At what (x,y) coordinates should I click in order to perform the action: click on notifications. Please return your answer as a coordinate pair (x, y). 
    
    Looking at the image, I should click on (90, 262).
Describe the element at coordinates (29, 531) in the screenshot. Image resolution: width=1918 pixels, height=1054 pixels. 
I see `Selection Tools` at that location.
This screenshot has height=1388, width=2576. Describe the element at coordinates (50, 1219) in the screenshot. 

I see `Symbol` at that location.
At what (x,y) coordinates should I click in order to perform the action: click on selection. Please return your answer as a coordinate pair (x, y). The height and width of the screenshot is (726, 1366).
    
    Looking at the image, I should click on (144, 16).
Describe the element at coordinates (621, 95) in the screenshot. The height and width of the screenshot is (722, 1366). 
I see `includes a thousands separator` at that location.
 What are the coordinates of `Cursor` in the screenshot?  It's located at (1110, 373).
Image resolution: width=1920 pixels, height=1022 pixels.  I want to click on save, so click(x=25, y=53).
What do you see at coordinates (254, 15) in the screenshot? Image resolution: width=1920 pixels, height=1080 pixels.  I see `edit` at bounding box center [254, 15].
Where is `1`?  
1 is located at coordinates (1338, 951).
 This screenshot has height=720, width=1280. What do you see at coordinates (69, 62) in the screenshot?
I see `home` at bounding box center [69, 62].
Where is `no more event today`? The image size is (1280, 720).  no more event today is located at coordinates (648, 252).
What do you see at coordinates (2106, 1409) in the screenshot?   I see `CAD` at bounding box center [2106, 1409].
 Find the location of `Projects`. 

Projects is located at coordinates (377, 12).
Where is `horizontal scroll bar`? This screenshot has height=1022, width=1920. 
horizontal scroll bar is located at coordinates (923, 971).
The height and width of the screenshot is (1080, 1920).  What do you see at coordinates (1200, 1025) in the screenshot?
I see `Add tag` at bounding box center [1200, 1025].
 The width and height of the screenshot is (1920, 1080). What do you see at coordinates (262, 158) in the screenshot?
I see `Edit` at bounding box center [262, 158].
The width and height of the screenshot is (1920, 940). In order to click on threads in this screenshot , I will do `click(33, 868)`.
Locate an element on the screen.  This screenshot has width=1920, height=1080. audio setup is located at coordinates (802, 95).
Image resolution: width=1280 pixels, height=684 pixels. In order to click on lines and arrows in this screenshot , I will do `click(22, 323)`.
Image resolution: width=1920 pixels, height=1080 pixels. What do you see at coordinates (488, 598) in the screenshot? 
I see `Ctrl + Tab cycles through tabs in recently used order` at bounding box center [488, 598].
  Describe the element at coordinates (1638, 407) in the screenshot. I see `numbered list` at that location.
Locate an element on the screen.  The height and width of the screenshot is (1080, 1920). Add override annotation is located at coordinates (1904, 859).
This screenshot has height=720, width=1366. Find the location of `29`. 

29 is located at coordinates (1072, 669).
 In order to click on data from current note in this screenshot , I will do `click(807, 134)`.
· · · ·
**GIVEN INSTRUCTION:**
Print every line of the data above again, changing nothing.

**SOLUTION FOR THIS TASK:**
At what (x,y) coordinates should I click in order to perform the action: click on notifications. Please return your answer as a coordinate pair (x, y). 
    
    Looking at the image, I should click on (90, 262).
Describe the element at coordinates (29, 531) in the screenshot. Image resolution: width=1918 pixels, height=1054 pixels. 
I see `Selection Tools` at that location.
This screenshot has height=1388, width=2576. Describe the element at coordinates (50, 1219) in the screenshot. 

I see `Symbol` at that location.
At what (x,y) coordinates should I click in order to perform the action: click on selection. Please return your answer as a coordinate pair (x, y). The height and width of the screenshot is (726, 1366).
    
    Looking at the image, I should click on (144, 16).
Describe the element at coordinates (621, 95) in the screenshot. The height and width of the screenshot is (722, 1366). 
I see `includes a thousands separator` at that location.
 What are the coordinates of `Cursor` in the screenshot?  It's located at (1110, 373).
Image resolution: width=1920 pixels, height=1022 pixels.  I want to click on save, so click(x=25, y=53).
What do you see at coordinates (254, 15) in the screenshot? Image resolution: width=1920 pixels, height=1080 pixels.  I see `edit` at bounding box center [254, 15].
Where is `1`?  
1 is located at coordinates (1338, 951).
 This screenshot has height=720, width=1280. What do you see at coordinates (69, 62) in the screenshot?
I see `home` at bounding box center [69, 62].
Where is `no more event today`? The image size is (1280, 720).  no more event today is located at coordinates (648, 252).
What do you see at coordinates (2106, 1409) in the screenshot?   I see `CAD` at bounding box center [2106, 1409].
 Find the location of `Projects`. 

Projects is located at coordinates (377, 12).
Where is `horizontal scroll bar`? This screenshot has height=1022, width=1920. 
horizontal scroll bar is located at coordinates (923, 971).
The height and width of the screenshot is (1080, 1920).  What do you see at coordinates (1200, 1025) in the screenshot?
I see `Add tag` at bounding box center [1200, 1025].
 The width and height of the screenshot is (1920, 1080). What do you see at coordinates (262, 158) in the screenshot?
I see `Edit` at bounding box center [262, 158].
The width and height of the screenshot is (1920, 940). In order to click on threads in this screenshot , I will do `click(33, 868)`.
Locate an element on the screen.  This screenshot has width=1920, height=1080. audio setup is located at coordinates (802, 95).
Image resolution: width=1280 pixels, height=684 pixels. In order to click on lines and arrows in this screenshot , I will do `click(22, 323)`.
Image resolution: width=1920 pixels, height=1080 pixels. What do you see at coordinates (488, 598) in the screenshot? 
I see `Ctrl + Tab cycles through tabs in recently used order` at bounding box center [488, 598].
  Describe the element at coordinates (1638, 407) in the screenshot. I see `numbered list` at that location.
Locate an element on the screen.  The height and width of the screenshot is (1080, 1920). Add override annotation is located at coordinates (1904, 859).
This screenshot has height=720, width=1366. Find the location of `29`. 

29 is located at coordinates (1072, 669).
 In order to click on data from current note in this screenshot , I will do `click(807, 134)`.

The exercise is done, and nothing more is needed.